I might watch this again soon as a double-bill with “Beyond Dream's Door.”
Also:
* “Morris” is kinda hot!
* “Rick” has been so cute ever since my “Stay” watch
Link: Michael J Murphy Ranked
Magic, Myth & Mutilation: The Micro-Budget Cinema of Michael J. Murphy, 1967-2015
Michael Murphy took a huge leap here into full-on horror mode, and it's kind of glorious, even in all of its cheap aesthetic, unremarkable acting, and dodgy effects. The story, at least, was fascinating, if simple. A woman is called to a party at the farmhouse of her college chum, where she becomes the center of a supernatural conspiracy. No one is able to leave the farm, but no one will tell her why. It's chilling in a lo-fi way, and it turns into a slasher and a folk horror with some awesome kills and a kooky but cool creature. It's super-short at only 45 minutes, but it packs a lot into its runtime. Lots of fun!
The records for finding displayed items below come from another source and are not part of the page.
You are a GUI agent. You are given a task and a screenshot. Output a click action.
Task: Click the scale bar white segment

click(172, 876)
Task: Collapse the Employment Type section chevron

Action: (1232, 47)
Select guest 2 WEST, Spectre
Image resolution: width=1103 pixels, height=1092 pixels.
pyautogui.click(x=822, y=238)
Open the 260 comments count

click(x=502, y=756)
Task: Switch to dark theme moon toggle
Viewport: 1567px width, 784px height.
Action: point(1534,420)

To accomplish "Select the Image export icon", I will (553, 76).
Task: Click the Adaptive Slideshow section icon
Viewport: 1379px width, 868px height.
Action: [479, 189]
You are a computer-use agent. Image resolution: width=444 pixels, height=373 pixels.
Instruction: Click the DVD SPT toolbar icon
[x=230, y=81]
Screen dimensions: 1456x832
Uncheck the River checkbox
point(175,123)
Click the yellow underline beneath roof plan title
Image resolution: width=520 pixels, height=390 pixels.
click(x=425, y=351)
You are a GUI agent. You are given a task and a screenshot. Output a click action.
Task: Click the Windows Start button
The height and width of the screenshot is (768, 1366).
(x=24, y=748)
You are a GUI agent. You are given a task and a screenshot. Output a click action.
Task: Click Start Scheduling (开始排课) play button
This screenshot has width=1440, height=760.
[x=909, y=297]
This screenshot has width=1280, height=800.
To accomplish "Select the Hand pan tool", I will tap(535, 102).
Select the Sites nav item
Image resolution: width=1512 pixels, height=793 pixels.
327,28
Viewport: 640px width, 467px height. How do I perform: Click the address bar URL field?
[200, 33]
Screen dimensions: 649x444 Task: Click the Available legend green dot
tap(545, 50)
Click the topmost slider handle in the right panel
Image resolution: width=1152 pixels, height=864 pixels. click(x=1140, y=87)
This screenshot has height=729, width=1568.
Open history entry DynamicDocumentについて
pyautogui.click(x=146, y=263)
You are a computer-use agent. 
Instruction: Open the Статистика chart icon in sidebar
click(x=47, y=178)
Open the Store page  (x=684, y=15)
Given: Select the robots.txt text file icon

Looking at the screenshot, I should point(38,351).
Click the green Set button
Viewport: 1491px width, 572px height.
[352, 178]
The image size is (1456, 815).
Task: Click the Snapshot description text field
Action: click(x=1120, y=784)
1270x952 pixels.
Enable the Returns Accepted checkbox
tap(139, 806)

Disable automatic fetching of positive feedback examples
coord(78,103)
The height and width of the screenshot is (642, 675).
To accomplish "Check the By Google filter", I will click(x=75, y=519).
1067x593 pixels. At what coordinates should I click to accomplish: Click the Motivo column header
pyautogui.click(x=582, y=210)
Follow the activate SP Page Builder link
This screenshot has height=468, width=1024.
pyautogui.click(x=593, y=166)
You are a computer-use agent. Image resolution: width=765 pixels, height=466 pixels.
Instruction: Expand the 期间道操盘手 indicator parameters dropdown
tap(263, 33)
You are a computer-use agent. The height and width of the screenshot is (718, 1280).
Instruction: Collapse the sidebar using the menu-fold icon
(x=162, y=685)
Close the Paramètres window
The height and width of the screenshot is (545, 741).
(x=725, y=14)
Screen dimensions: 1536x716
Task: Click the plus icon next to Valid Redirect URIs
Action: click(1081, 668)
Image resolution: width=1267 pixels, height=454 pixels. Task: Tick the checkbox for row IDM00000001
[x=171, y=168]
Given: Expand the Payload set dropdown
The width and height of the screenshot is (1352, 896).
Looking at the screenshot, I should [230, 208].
Birth Year Challenge (27/36)
Hooperstar 666 Film #3
A woman goes to a costume party, but she doesn’t know it’s a costume party, so they provide one for her. Fun times are had, until the woman is drugged, and something mysterious takes place. The next morning, her friend is like “I’m so sorry, but I can’t tell you what happened to you last night, and also none of us are allowed to leave this house.” It turns out to all be part of a Druid ritual. Some people die. The dialogue is all very flat, synth music plays over every second of the movie, and even the murders are presented very matter-of-factly. For whatever reason, I kind of really loved this style and being inside of this world. Very glad I RSVP’ed to this Invite to Hell!